* EXERCISE BRIEF *
Could you please output only the lines from the one holding "Image resolution: width=1465" through the end of the listing below, exactly as written and without pictures?

* DATA PROVIDED *

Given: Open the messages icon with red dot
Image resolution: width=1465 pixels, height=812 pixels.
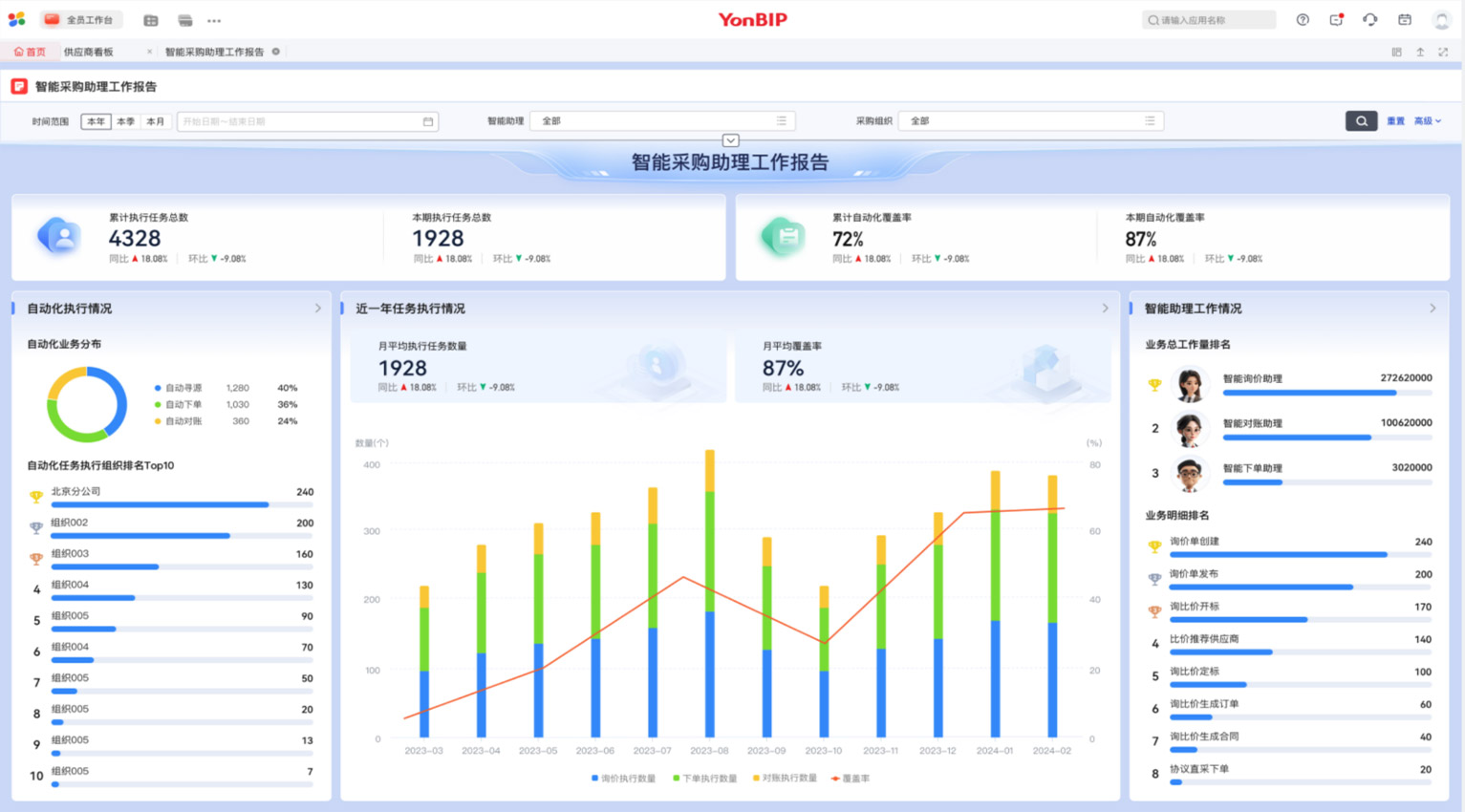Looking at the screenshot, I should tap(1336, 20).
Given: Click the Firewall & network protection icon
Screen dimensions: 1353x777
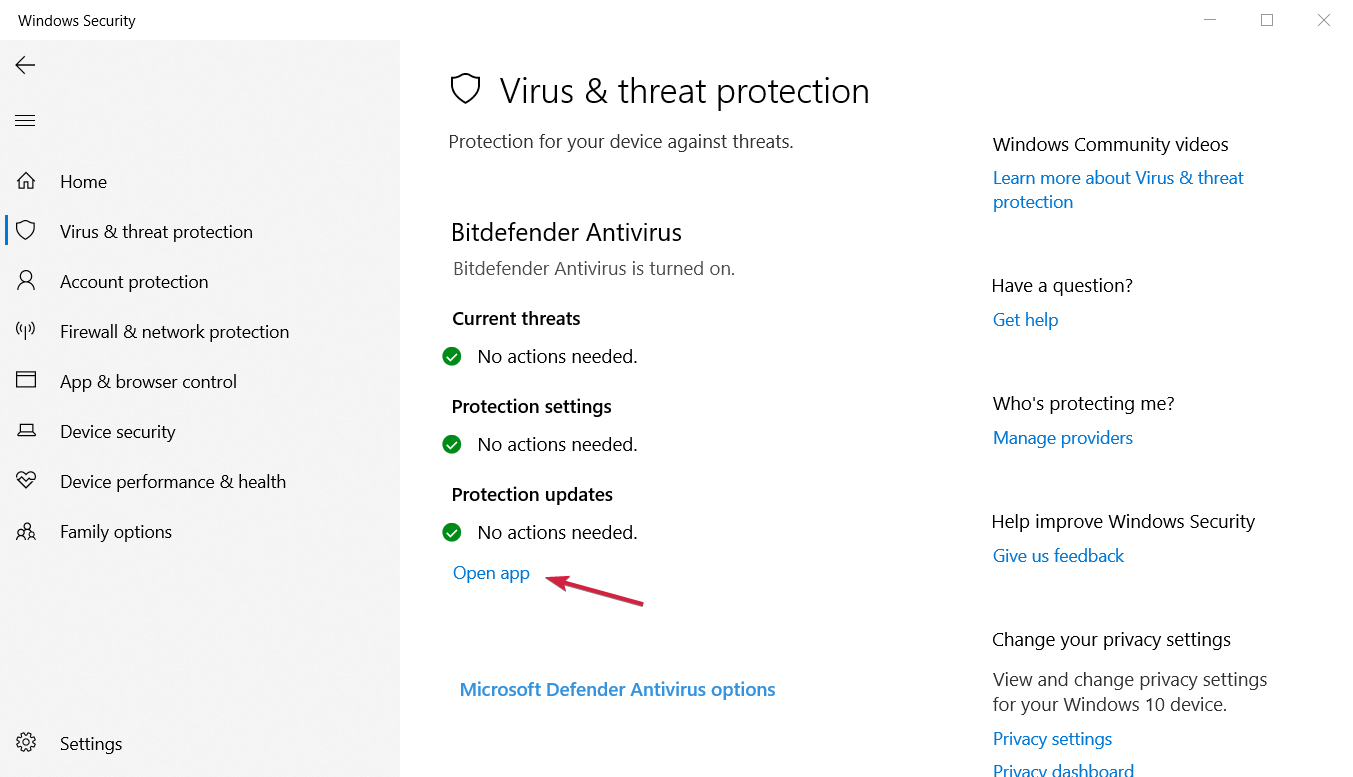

* EXERCISE RESPONSE *
Image resolution: width=1465 pixels, height=812 pixels.
Looking at the screenshot, I should tap(1336, 20).
Given: Click the Firewall & network protection icon
Screen dimensions: 1353x777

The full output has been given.